“Quando eu estou aqui, eu vivo esse momento lindo.” Roberto Carlos não faz força para cantar. Sua voz vai saindo melódica, com as entonações e pausas certas e necessárias, desde que pronuncia esses versos, os primeiros versos de todos os seus shows. E, a partir daí, em uma sucessão de canções, uma após a outra, capazes de emocionar. Em determinado momento, Roberto parecia ser mais do mesmo, como sugere a música, sempre a mesma, que abre suas apresentações. Mas ele alçou-se a uma condição superior por preservar sua crença e identidade artística, pela extrema qualidade de seu trabalho e dos profissionais que o acompanham, pela fina sensibilidade, atenção e respeito ao público. Confirmou-se como rei, quase um “mito” de verdade para quem acompanha sua trajetória. Roberto Carlos sabe que é exemplo e assume essa condição, como agora, ao pedir distanciamento dos fãs ao fazer 80 anos.
Existe o que Nelson Rodrigues chamou de “complexo de vira-lata”, um sentimento coletivo de baixa autoestima e inferioridade dos brasileiros, que é revertido pontualmente por algumas condições muito especiais, algumas performances, desempenhos e protagonismos. Como Roberto Carlos e a urna eletrônica, por exemplo. A urna é uma rara condição estrutural do que fazemos bem feito, modelo para o planeta, ainda que alguns insistam em desconfiar. Já Roberto tem reconhecimento internacional, capaz de domesticar e fazer recolher-se, ao menos temporariamente, o nosso complexo de vira-lata.

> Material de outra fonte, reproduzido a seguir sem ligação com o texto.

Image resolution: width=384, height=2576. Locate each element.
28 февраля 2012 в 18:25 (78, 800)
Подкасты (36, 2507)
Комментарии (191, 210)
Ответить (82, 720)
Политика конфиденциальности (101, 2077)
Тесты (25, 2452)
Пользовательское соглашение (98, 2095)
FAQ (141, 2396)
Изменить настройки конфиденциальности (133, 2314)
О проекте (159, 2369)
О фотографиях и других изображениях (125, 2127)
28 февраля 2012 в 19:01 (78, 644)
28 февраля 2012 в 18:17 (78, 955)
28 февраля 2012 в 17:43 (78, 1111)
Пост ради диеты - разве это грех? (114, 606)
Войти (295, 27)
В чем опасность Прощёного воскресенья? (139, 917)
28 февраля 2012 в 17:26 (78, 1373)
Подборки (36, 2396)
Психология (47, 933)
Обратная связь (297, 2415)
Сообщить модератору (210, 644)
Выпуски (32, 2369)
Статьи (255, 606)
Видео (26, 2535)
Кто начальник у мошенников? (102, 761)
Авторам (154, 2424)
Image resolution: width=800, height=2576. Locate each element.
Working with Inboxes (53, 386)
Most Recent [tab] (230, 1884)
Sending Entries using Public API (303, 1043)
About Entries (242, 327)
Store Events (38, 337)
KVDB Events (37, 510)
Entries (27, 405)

Falando em realeza, a britânica também se assume como exemplo, quando consegue. Pelo menos dá demonstrações, como agora, no funeral de Philip, príncipe e marido da Rainha Elizabeth. Apenas 30 pessoas participaram dos atos do funeral. Está certo que a cerimônia de despedida deu-se no reservado espaço da capela do Palácio de Buckingham, mas a preocupação com o distanciamento social em tempos de pandemia ficou evidente. A família real resistiu à tentação de popularizar o ato e os ingleses evitaram aglomerar-se. O exemplo veio de cima e, quando isso acontece, ele costuma ser poderoso.
Exemplos na pandemia, porém, faltam em nosso país, a começar por nosso líder maior. Apesar dos esforços de infectologistas, cientistas e profissionais da saúde, temos – governos e população – feito misérias na pandemia, que tem desnudado a falta de empatia geral. É mais fato do que complexo. A consequência de nossas ações de desapego e desvalorização da vida são quase 400 mil perdas antes da hora. Esta é a tragédia, encarada como banal e natural – afinal, todos morrem um dia, é o que se diz. Esses que perdemos antes da hora já não estão mais aqui para dar sentido ao verso inicial dos shows de Roberto. Mas vale o ensinamento do rei aos 80, de que é hora do exemplo, do distanciamento, de vacina, de cuidar da vida.